Ja, da hast du recht, Hemingway ging weniger einen spirituellen Weg, als vielmehr seinen Weg mit Spirituosen...:-))

Aber ich hatte bewusst einen "ganz normalen Schriftsteller" genannt, weil ich verdeutlichen wollte, dass das, was einen Menschen mit seinem Innen (seiner Spiritualität, seinen Emotionen...) in Berührung bringen kann, keine bestimmten "hochheiligen und tiefsinnigen" Texte sein müssen. Ich hätte natürlich auch die Bibel, die Veden, die griechischen Mythen, buddhistisches, hinduistisches, sufistisches oder oder was weiß ich was für Texte nennen können, aber das hätte dann den Eindruck erweckt, als läge die innere, die spirituelle Dimension im Text verborgen. Dort liegt sie aber niemals, sondern sie liegt ausschließlich im Menschen und der Mensch kann sich diese Dimension schlussendlich in allem erschließen - also auch grundsätzlich in jedem Text.

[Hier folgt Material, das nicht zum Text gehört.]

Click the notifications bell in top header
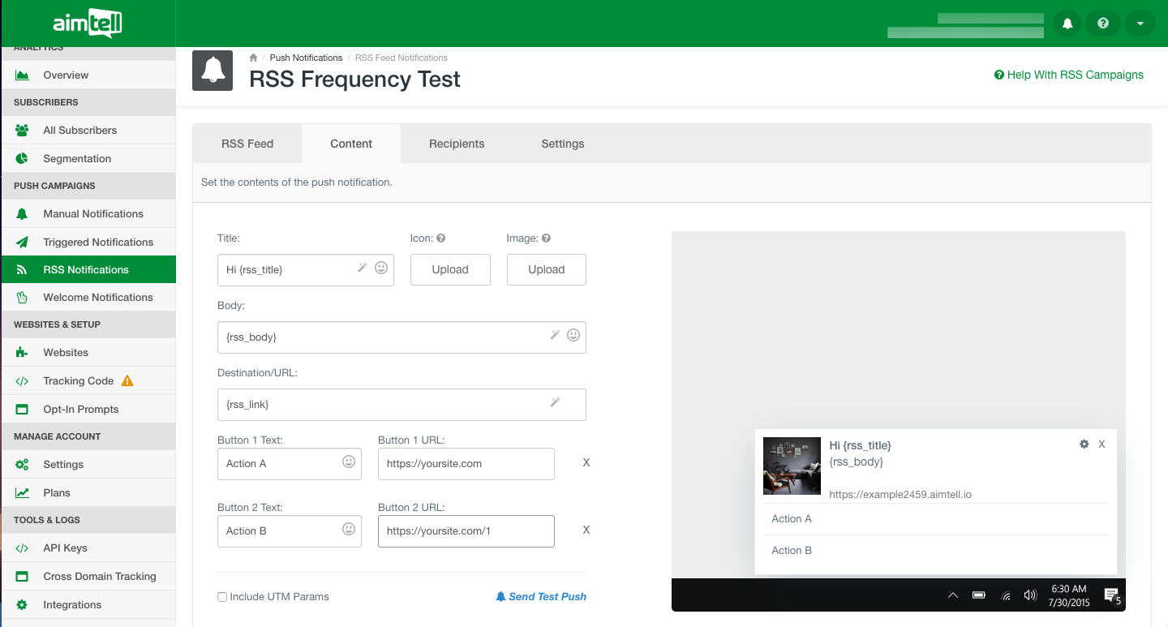This screenshot has width=1168, height=627. coord(1067,24)
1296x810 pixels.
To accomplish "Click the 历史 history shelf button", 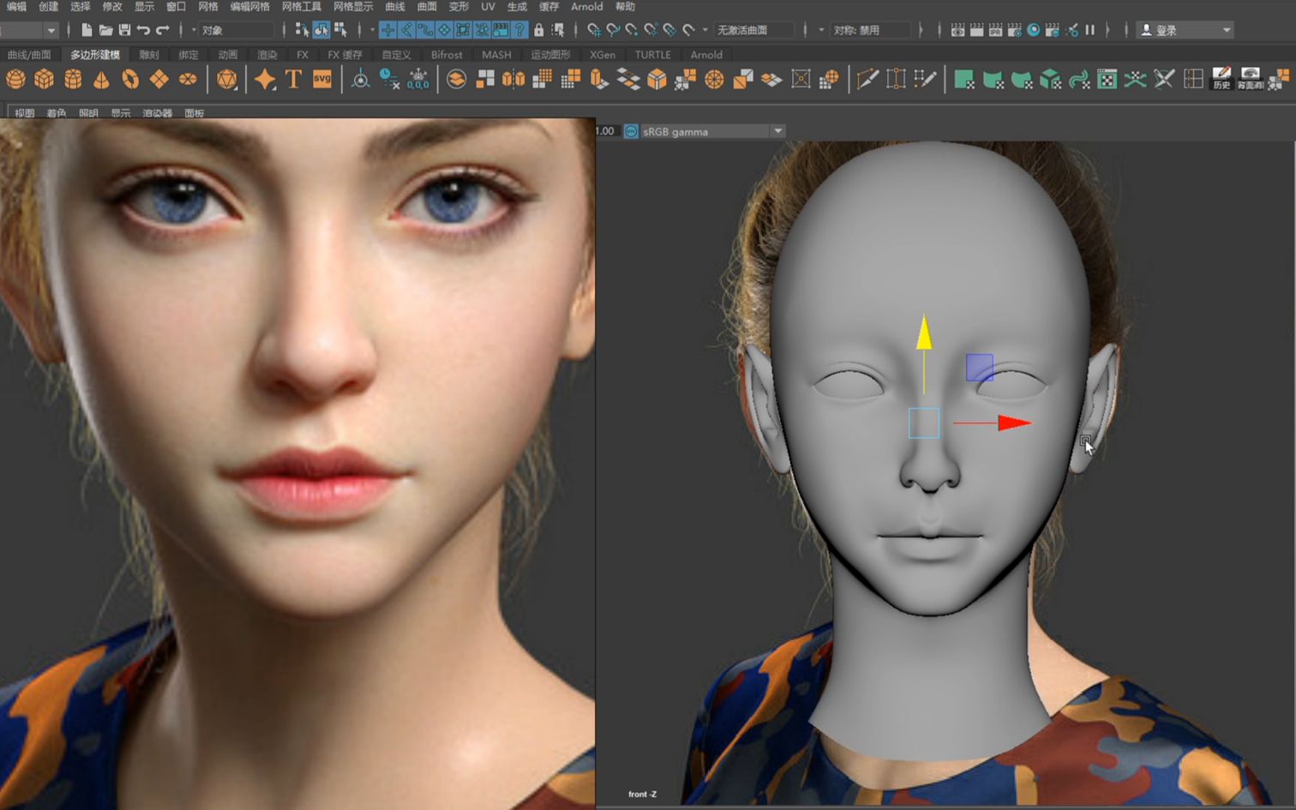I will tap(1221, 80).
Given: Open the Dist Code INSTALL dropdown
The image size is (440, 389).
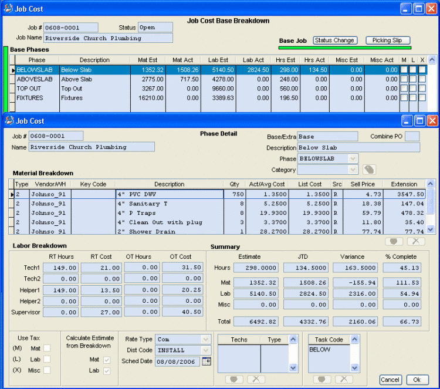Looking at the screenshot, I should point(206,350).
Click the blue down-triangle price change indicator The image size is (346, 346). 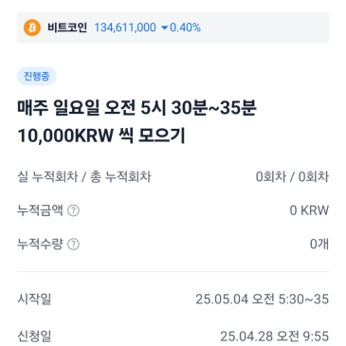pyautogui.click(x=164, y=28)
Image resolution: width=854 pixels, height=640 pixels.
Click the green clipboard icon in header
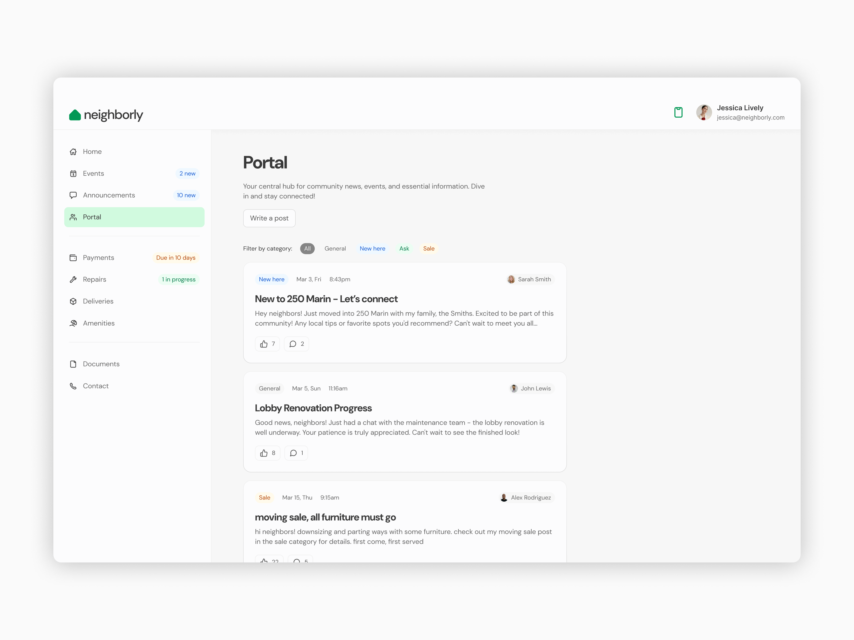pyautogui.click(x=678, y=112)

Ich gebe zu, dass das Mandelkuchenrezept meiner Mutter zunächst einmal keine tiefere spirituelle Dimension zu beinhalten scheint, aber spätestens wenn der Kuchen dann im Ofen backt und sich sein Duft in der Wohnung verteilt, wird das Tor zur Spiritualität sehr weit aufgeschlossen. Das liegt daran, weil Spiritualität zutiefst mit unserer Ganzheit als Mensch in Verbindung steht. Und da gehören Gefühle, Gedanken, Erinnerungen, Sinneswahrnehmungen und eben auch die Erfahrung des Kuchenbackens und das dazugehörige Rezept dazu.

Ich habe den Eindruck, dass die christlichen Gemeinschaften eher für viele ein Ruhekissen darstellen. Da meint man nicht mehr ernsthaft suchen und fragen zu müssen. Existentieller Ernst ist da kaum feststellbar.
Das kommt natürlich sehr auf die Gemeinschaft an. In vielen Fällen wirst du da sicher recht haben. Aber dann wird es auch diese Fälle geben, die es wirklich sehr ernst nehmen und die mir persönlich dann aber auf ganz andere Art und Weise sehr suspekt sind. Existentieller Ernst kann leider auch sehr nah mit nicht mehr ganz so gesunden Verhaltensweisen einher gehen. Wenn die Gemeinschaften zumindest schon einmal insofern "funktionieren", dass man sich gegenseitig hilft und füreinander da ist, ist schon mal sehr viel erreicht, finde ich.

Schuld und Scham ist ja erst einmal die Grenze zum Inneren. Das muss ja überwunden werden, um zum Frieden kommen zu können.
Ich denke das ist ein lebenslanger Prozess und man kann nur hoffen, dass einem dieser Lösungsprozess nicht unnötig schwer gemacht wird und man nicht beständig auf's Neue belastet wird. Und ich fürchte, dass der Imperativ "du musst das überwinden" eventuell auch problematisch sein kann, weil sich, wenn's dumm läuft, dann sogar noch Versagensgefühle auf die Scham- und die Schuldgefühle setzen können.